Warranties and limitations
- The Business Purchase Agreement contains certain customary warranties given by Occam. The liability of Occam in respect of all and any claims by the Liontrust Purchasers under the agreement is limited to 75 per cent. of the value of the Consideration Shares less the reasonable costs of Occam incurred by them in disposing of Consideration Shares to meet such liability.
- The Liontrust Purchasers also give limited customary warranties to Occam in respect of their capacity to enter into the Business Purchase Agreement and as to their solvency.
Termination and rescission rights
- The Liontrust Purchasers have the right to terminate the Business Purchase Agreement if the aggregate AuM of certain funds managed by Occam fall below US$150,000,000 or if Occam commits a material breach of any of the warranties given by it.
- Occam has the right to terminate the Business Purchase Agreement if the Liontrust Purchasers commit a material breach of any of their warranties.
- The Liontrust Purchasers also have the right to rescind the Business Purchase Agreement if the aggregate AuM of certain funds managed by Occam are less than US$150,000,000.
Lock-up deed
- At Completion, OAM LLP will enter into a lock-up deed with the Company (the "Lock-Up Deed") in connection with the allotment of Consideration Shares to it pursuant to the Business Purchase Agreement (the "Restricted Shares").
- Under the Lock-Up Deed, OAM LLP will undertake to the Company that it will not (for a period commencing on the date of the deed and ending on the later of the first anniversary of Completion or the date on which any warranty claims brought within that year have been settled) dispose of any of the Restricted Shares without the prior written consent of the Company.
- The Lock-Up Deed contains certain customary carve-outs for, inter alia, accepting a takeover offer, settling warranty claims and settling tax liabilities (subject to a deed of guarantee being entered into by the tax payer).
-
The restrictions contained in the Lock-Up Deed will not apply to or restrict, inhibit or otherwise interfere with the distribution of the Restricted Shares to the members of OAM LLP, provided that before such a distribution, any such member of OAM LLP enters into a subsequent lock-up deed with the Company (the "Member's Lock-Up Deed") for a period commencing on the date of the subsequent deed and ending on the second anniversary of Completion (or on the third anniversary in the case of Jonathan Hughes-Morgan).
-
The restrictions contained in the subsequent Member's Lock-Up Deed will not apply to a transfer of Restricted Shares to the personal representatives (or beneficiaries under the will) of the member in question following the death of that member. The Member's Lock-Up Deed also contains the customary carve-outs described above.
Deeds of Guarantee
-
At Completion, four individuals will each give a guarantee to the Liontrust Purchasers pursuant to the Business Purchase Agreement.
-
In the case of three members of OAM LLP, the guarantees are given on the basis that the Liontrust Purchasers understand that part of the consideration payable to OAM LLP in cash under the Business Purchase Agreement will be distributed to each of those members respectively.
-
In the case of Jonathan Hughes-Morgan, the guarantee is given because the Liontrust Purchasers understand that the consideration payable to Occam Malta in cash pursuant to the Business Purchase Agreement is expected to be distributed to its shareholders. Jonathan Hughes-Morgan has accordingly agreed to give a guarantee up to that sum in respect of Occam's obligations under the Business Purchase Agreement.

* **Data section**

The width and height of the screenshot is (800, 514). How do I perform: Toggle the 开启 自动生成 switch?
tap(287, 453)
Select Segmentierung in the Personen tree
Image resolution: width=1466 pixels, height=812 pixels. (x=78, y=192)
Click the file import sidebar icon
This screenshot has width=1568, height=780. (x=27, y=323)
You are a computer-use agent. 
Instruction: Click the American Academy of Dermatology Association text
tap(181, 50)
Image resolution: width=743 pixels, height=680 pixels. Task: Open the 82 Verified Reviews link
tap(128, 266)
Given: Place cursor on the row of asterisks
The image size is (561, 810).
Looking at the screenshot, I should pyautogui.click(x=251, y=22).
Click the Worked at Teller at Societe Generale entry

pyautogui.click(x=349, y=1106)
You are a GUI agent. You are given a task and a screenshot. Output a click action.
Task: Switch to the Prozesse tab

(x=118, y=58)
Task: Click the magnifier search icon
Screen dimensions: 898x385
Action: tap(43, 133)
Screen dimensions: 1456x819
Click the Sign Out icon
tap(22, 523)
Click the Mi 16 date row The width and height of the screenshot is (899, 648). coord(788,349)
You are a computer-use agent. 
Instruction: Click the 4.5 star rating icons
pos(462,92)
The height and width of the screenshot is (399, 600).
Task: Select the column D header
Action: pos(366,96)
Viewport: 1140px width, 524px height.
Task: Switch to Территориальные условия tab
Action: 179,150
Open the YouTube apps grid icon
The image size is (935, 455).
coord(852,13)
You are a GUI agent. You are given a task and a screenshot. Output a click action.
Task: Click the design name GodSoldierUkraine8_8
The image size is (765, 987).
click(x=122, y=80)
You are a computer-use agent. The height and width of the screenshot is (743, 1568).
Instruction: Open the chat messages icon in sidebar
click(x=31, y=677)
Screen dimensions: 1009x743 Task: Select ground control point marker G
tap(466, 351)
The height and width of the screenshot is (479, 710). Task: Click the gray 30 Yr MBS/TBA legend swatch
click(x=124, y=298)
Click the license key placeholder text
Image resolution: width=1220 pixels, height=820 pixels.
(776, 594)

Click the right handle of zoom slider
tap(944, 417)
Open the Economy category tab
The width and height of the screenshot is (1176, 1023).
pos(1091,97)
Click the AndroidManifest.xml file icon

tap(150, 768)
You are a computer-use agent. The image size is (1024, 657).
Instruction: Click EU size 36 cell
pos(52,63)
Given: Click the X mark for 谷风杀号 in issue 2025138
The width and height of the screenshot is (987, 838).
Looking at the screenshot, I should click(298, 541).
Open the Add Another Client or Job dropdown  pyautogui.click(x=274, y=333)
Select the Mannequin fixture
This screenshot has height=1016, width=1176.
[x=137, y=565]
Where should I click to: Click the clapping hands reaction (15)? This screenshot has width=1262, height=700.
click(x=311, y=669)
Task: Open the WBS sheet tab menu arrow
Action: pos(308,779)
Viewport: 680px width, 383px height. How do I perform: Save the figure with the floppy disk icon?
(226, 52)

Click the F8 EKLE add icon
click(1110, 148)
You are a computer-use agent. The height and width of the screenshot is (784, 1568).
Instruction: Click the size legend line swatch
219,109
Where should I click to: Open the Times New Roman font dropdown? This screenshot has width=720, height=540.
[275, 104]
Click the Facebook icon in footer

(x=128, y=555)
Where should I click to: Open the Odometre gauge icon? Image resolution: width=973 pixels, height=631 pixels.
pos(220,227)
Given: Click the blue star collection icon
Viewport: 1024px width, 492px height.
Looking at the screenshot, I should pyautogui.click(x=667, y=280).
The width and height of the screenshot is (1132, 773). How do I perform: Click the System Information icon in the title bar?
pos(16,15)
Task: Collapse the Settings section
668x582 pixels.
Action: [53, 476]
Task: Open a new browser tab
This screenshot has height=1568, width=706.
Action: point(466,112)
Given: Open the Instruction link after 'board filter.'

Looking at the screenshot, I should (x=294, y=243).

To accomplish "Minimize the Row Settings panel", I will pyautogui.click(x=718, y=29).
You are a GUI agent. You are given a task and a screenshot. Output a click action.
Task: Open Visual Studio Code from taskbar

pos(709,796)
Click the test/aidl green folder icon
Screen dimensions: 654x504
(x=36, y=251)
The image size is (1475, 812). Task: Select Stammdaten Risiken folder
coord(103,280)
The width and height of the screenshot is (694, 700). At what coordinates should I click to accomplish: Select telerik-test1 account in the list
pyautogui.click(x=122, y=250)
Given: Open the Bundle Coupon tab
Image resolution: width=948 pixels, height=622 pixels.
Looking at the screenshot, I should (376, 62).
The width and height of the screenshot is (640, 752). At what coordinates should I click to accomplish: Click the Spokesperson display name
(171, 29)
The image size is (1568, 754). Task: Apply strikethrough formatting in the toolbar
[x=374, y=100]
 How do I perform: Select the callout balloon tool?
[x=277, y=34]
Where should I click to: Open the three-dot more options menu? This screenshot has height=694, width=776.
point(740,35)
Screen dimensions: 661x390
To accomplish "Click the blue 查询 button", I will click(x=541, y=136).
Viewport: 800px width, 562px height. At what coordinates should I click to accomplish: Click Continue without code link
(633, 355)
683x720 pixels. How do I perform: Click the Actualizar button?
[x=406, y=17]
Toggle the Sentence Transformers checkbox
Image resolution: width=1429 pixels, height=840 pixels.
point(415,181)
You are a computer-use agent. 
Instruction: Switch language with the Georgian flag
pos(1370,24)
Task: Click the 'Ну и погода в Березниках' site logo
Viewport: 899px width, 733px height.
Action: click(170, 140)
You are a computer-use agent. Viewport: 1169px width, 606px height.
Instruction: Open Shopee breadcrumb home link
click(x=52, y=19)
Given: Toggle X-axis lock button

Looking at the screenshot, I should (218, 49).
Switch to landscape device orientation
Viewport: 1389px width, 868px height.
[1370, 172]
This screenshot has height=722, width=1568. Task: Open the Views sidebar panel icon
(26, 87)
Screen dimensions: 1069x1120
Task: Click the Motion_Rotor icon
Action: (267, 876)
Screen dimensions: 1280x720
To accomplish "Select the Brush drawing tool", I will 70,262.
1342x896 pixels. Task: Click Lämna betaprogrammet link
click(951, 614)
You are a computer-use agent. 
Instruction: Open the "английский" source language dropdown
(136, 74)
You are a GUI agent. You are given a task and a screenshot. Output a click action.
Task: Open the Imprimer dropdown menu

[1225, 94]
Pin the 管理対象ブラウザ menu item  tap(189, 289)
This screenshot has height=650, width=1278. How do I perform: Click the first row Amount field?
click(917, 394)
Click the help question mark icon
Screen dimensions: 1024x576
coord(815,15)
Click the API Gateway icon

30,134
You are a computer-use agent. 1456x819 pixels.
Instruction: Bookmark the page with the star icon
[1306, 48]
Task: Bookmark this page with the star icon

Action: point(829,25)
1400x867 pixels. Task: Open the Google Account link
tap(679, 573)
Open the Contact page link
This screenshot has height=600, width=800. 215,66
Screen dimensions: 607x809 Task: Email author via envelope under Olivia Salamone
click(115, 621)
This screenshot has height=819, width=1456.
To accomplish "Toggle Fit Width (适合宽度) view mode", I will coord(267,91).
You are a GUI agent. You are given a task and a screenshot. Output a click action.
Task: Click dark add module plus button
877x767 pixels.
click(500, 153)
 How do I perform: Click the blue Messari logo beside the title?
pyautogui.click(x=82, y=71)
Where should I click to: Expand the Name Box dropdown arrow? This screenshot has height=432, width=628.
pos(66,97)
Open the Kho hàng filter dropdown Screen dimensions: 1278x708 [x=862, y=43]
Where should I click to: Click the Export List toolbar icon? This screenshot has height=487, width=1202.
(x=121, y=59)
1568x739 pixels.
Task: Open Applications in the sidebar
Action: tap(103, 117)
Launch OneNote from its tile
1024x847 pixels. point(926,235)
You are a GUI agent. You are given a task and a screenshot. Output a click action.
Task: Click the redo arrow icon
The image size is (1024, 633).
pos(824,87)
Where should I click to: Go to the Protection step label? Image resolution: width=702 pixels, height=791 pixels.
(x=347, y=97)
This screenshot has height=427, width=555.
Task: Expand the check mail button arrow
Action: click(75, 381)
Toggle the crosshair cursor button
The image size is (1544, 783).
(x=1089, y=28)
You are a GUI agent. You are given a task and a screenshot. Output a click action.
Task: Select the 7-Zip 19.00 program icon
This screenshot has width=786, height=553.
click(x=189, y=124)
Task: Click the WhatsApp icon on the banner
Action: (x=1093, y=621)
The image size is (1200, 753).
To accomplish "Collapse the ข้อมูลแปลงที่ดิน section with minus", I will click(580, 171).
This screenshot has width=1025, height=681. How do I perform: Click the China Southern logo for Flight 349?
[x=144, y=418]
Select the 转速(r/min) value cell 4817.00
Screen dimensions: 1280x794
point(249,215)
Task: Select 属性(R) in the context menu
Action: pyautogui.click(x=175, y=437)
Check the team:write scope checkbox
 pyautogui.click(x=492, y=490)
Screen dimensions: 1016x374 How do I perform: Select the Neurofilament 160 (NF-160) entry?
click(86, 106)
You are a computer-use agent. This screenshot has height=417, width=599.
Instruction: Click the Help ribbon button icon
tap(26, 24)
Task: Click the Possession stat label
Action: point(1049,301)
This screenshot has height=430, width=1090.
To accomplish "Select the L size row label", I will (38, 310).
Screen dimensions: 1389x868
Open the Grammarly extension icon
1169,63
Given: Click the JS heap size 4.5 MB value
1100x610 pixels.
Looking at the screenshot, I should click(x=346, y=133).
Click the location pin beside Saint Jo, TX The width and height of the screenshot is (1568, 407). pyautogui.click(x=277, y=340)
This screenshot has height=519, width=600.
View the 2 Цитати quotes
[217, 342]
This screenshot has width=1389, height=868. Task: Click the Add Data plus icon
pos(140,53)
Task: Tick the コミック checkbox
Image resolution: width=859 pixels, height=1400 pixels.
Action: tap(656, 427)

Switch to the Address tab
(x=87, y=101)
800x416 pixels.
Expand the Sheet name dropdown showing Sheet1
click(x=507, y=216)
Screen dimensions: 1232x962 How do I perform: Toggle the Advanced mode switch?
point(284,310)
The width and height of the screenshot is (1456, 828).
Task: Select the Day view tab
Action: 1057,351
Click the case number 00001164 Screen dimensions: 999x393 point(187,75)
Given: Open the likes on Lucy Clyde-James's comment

* **Required task 1**
From the agreement terms text, copy the passage that begins at the words "- The Liontrust Purchasers also give" and stops after "given by it.", renaming "solvency" as "financial standing".
* **Required task 2**
According to the agreement terms text, how many individuals will each give a guarantee to the Liontrust Purchasers at Completion?

* **Result 1**
- The Liontrust Purchasers also give limited customary warranties to Occam in respect of their capacity to enter into the Business Purchase Agreement and as to their financial standing.
Termination and rescission rights
- The Liontrust Purchasers have the right to terminate the Business Purchase Agreement if the aggregate AuM of certain funds managed by Occam fall below US$150,000,000 or if Occam commits a material breach of any of the warranties given by it.

* **Result 2**
Four